Prior to the low-impact crash, plaintiff suffered from chronic back pain. Plaintiff was receiving various treatments, including therapy and injections, had been classified as a candidate for surgery, and was on ‘light duty’ at work due to her existing back problems. At the scene of the crash, plaintiff told the first responder she had suffered from chronic back pain since 2006.

Based on this medical history and the low impact nature of the crash, the adjuster determined the crash was not the cause of the injuries, and the carrier was not responsible for the work lien because it pre-dated the crash and plaintiff’s work status did not change following the crash. Furthermore, based on plaintiff’s medical records and a report from an IME, the adjuster determined the surgery was necessary prior to the crash, and thus should be excluded from the medical expenses.

Based on these findings, the carrier determined the at-fault driver was not underinsured, but made an offer to settle the case for $5,000.
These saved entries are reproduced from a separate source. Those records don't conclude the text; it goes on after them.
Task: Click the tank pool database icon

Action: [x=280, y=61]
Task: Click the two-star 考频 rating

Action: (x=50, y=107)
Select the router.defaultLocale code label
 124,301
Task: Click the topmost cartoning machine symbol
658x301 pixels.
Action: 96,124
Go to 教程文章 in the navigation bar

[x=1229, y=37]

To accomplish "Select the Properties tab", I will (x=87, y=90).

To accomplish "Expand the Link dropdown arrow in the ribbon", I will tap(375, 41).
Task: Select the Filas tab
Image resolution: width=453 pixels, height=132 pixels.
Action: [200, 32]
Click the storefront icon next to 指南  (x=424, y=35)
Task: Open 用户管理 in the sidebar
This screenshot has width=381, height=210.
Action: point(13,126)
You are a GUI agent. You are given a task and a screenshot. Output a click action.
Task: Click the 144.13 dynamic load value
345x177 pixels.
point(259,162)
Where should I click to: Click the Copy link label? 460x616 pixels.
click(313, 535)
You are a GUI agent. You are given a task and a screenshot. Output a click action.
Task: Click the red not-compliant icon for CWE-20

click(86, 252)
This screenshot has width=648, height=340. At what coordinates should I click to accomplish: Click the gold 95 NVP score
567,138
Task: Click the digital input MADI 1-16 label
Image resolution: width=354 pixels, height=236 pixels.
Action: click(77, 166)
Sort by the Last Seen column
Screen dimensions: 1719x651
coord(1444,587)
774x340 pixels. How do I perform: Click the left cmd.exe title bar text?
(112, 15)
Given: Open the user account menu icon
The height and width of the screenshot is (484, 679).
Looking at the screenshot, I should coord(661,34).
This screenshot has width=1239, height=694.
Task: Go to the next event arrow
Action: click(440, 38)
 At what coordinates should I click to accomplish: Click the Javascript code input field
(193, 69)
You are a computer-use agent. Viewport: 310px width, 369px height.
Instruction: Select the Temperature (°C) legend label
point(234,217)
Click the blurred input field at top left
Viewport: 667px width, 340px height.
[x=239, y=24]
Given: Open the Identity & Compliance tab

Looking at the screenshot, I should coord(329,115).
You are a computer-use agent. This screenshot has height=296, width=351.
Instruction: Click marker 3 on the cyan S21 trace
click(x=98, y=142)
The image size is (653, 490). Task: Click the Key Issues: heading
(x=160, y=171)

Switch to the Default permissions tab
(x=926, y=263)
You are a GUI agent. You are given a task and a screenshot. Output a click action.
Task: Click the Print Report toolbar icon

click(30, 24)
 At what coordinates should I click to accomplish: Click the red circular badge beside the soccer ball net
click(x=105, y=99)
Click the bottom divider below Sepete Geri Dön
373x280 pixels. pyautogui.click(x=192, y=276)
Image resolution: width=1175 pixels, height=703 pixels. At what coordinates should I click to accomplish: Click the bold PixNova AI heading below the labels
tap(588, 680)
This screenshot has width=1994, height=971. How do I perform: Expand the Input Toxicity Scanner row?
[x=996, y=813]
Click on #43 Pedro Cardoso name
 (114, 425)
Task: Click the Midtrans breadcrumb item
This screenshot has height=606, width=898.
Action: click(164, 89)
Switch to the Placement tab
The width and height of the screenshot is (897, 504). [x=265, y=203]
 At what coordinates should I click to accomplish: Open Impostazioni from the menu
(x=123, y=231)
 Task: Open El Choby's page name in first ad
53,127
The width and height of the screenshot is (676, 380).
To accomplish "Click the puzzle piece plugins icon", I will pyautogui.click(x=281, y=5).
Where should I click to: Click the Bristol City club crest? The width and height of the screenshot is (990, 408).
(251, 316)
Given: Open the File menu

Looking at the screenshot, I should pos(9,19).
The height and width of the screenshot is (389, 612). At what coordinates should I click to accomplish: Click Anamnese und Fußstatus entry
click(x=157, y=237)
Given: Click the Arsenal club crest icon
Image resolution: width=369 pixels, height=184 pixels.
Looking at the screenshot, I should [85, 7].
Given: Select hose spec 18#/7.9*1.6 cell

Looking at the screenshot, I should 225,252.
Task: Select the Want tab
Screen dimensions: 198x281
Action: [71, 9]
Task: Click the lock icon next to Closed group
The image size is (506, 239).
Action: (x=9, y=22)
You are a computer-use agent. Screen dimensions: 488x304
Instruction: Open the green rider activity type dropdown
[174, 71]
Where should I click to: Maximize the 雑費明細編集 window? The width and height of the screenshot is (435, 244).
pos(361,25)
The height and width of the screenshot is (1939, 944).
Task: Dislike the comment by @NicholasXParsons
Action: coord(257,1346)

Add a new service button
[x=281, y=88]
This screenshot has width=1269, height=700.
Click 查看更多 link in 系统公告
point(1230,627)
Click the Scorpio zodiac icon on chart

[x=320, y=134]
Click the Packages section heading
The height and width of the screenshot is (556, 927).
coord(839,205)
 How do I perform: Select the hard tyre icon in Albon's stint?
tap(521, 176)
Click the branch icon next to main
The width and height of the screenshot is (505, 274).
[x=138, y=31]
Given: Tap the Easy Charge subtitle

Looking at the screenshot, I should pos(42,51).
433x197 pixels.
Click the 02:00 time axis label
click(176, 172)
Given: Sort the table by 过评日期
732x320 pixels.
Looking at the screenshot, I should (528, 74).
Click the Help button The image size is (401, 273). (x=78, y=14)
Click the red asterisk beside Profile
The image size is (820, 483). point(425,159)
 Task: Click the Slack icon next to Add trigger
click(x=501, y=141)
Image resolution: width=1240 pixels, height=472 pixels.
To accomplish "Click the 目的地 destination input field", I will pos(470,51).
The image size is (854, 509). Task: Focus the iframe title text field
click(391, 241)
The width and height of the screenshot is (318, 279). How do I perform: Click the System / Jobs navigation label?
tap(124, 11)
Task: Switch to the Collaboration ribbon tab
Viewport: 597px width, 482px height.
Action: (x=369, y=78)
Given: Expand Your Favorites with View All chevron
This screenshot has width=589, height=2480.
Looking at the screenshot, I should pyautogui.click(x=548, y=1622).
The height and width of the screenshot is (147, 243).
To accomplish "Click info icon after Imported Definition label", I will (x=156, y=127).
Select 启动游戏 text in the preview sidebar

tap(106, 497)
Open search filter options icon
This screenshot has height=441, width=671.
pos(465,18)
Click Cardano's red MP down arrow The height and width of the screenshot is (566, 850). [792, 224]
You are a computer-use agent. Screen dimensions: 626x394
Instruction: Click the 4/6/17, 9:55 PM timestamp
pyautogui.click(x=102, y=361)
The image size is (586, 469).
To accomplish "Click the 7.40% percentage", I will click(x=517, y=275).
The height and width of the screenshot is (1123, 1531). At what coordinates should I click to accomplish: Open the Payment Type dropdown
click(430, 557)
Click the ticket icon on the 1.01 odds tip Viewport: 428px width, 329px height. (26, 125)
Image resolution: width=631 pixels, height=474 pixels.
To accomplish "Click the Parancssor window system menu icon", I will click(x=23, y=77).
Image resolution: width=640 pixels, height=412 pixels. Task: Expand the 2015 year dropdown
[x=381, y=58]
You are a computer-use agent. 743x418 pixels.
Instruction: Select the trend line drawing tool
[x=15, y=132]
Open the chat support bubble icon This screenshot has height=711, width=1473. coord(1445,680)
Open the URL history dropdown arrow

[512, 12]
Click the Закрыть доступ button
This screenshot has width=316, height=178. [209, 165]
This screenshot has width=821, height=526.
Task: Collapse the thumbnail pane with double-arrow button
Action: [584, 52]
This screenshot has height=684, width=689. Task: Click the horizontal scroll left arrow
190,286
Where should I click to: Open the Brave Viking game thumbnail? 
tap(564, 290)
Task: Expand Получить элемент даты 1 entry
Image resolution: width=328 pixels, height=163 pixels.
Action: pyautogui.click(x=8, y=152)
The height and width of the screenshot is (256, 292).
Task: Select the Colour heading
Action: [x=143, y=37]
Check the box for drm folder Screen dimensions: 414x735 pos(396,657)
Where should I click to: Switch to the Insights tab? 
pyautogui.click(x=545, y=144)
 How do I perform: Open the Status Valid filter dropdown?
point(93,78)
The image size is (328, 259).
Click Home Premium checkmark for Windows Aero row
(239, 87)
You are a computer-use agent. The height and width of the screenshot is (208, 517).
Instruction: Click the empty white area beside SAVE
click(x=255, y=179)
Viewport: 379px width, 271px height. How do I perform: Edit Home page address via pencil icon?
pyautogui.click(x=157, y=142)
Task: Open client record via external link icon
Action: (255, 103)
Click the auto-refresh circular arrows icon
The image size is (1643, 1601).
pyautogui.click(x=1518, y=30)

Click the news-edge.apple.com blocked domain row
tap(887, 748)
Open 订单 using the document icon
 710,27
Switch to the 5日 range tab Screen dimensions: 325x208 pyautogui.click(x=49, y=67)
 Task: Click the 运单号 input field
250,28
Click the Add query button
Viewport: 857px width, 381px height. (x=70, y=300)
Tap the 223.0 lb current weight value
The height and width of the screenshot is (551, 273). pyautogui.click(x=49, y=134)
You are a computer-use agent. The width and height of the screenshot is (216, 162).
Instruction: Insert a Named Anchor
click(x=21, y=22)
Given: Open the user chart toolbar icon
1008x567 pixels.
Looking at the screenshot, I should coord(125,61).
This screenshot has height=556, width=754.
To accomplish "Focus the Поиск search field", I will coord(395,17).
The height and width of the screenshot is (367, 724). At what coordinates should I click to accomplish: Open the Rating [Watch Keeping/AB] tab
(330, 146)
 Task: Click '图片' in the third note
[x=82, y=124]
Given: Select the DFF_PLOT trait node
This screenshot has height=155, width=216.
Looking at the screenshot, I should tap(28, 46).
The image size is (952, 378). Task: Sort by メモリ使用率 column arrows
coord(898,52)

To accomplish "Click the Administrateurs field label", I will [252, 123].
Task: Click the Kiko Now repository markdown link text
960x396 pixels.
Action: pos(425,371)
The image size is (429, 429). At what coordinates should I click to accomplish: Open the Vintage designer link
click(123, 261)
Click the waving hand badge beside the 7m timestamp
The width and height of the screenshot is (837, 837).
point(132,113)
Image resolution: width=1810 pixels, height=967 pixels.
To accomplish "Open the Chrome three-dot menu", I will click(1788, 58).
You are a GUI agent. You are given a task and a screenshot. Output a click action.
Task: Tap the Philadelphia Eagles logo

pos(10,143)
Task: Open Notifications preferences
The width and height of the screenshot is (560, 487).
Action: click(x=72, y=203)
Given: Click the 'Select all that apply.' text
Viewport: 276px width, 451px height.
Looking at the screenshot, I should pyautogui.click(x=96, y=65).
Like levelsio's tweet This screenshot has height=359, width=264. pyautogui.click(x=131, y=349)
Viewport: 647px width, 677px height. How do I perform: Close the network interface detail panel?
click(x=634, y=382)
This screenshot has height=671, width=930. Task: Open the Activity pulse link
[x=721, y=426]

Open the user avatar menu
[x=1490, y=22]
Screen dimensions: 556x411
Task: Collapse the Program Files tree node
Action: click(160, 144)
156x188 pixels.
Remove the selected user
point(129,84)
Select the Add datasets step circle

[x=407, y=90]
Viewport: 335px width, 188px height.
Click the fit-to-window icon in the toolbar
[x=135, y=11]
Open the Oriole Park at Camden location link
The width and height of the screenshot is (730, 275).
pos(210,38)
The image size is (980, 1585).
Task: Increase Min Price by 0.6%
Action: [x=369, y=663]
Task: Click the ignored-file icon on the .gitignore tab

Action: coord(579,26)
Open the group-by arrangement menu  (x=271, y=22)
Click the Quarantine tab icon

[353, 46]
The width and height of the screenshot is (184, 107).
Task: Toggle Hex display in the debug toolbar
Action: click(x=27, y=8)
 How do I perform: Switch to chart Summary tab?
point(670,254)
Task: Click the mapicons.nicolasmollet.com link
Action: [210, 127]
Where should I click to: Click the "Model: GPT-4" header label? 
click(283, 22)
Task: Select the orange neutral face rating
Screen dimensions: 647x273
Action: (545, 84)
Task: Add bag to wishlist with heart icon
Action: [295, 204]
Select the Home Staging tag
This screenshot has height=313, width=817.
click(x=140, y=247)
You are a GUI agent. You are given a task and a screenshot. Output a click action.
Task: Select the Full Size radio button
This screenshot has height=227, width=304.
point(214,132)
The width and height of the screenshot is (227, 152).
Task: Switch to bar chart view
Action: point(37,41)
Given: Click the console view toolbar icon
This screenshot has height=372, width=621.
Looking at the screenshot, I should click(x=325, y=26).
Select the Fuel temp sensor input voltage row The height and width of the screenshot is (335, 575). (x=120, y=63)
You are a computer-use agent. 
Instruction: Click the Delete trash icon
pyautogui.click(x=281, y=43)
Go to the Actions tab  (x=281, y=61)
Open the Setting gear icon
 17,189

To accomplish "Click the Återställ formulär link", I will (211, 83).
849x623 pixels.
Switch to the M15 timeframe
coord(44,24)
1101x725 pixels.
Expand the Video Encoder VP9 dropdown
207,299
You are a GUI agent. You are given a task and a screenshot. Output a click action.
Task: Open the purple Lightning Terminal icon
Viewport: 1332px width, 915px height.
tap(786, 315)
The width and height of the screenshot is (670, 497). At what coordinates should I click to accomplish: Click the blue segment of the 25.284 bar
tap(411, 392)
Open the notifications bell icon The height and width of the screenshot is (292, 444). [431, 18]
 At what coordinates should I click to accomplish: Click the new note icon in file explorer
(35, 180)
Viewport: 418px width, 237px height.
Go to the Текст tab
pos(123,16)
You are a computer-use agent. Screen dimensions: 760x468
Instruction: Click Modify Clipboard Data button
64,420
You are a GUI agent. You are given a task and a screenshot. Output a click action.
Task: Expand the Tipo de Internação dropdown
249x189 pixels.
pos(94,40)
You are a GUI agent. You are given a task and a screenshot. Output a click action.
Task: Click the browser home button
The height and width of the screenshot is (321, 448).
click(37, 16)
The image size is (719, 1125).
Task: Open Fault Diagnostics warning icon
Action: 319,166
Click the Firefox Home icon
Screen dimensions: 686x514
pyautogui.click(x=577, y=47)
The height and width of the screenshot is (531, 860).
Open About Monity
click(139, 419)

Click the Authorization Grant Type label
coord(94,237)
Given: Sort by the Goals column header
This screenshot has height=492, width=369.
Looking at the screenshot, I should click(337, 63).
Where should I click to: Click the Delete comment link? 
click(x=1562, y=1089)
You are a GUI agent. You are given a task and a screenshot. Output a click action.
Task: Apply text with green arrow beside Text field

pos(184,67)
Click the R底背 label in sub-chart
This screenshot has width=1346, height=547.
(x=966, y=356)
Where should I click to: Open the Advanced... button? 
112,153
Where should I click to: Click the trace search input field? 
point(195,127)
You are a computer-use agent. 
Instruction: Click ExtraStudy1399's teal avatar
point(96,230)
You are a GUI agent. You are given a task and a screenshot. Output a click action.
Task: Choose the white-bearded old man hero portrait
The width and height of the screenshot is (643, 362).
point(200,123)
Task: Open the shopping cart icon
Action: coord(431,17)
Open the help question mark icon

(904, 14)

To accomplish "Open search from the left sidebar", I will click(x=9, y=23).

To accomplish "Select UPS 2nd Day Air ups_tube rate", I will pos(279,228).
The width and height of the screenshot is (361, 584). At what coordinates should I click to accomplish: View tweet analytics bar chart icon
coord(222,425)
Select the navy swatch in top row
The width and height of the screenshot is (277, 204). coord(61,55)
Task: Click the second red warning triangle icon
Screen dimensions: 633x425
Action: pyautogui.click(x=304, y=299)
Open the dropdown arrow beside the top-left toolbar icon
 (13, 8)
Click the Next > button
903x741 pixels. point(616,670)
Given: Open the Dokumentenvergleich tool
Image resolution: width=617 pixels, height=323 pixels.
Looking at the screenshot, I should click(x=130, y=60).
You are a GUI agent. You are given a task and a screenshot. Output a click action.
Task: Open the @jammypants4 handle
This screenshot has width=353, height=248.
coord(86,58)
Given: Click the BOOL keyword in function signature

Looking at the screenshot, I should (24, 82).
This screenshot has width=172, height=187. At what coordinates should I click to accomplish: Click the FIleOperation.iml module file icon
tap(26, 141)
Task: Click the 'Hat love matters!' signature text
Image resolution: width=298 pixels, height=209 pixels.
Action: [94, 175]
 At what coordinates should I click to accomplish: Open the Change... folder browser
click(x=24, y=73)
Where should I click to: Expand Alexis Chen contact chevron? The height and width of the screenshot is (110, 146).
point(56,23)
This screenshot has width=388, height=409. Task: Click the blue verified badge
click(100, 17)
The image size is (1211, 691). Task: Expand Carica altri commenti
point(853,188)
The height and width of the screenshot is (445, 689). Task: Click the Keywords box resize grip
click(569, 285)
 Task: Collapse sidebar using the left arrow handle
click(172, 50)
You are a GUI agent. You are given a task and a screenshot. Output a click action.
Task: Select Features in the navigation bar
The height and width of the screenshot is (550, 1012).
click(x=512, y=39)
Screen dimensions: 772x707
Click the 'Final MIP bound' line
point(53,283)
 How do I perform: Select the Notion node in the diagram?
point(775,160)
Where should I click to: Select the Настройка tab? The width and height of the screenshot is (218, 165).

Plaintiff refused to settle the case for that amount, and when the case went to arbitration, plaintiff was awarded $675,000 which was reduced to $625,000 to reflect the $50,000 received from the tortfeasor. Plaintiff then brought suit against the carrier alleging its $5,000 settlement offer “was unreasonable, made in bad faith, and showed a reckless disregard for the carrier’s contractual obligations and duties of good faith and fair dealing.”

The court denied plaintiff’s motion for summary judgment, finding the plaintiff failed to meet her burden of demonstrating the carrier’s actions were not reasonable. Specifically, it was reasonable for the carrier to conclude the crash was a “minor impact” accident based the police report which indicated no damage occurred to plaintiff’s vehicle. Furthermore, plaintiff testified the first responders did not want to take her to the emergency room because they felt the crash did not warrant such treatment.

The court also found plaintiff’s argument that the carrier acted unreasonably by failing to schedule her IME for two years was without merit because plaintiff’s counsel partially caused the delay by failing to provide plaintiff’s medical records for over a year. Finally, plaintiff’s argument that the carrier failed to properly investigate the claim did not provide clear and convincing evidence of bad faith.

The court found the carrier used all information available to it, evaluated the claim based on that evidence, and came to a reasonable conclusion. As such, the judge denied the motion because plaintiff failed to demonstrate that a jury could find by clear and convincing evidence the carrier’s denial of benefits was unreasonable.

Date of decision: May 30, 2013

Richardson v. United Fin. Cas. Co., Civil Case No. 11-7688, 2013 U.S. Dist. LEXIS 75713 (E.D. Pa. May 30, 2013) (O’Neill, J.).